(EXERCISE DESCRIPTION):
In full and without change, retype the records.
=====
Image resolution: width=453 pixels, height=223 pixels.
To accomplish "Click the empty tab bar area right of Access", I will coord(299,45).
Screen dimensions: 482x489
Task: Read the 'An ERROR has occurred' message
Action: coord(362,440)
=====
(RESULT):
Image resolution: width=453 pixels, height=223 pixels.
To accomplish "Click the empty tab bar area right of Access", I will coord(299,45).
Screen dimensions: 482x489
Task: Read the 'An ERROR has occurred' message
Action: coord(362,440)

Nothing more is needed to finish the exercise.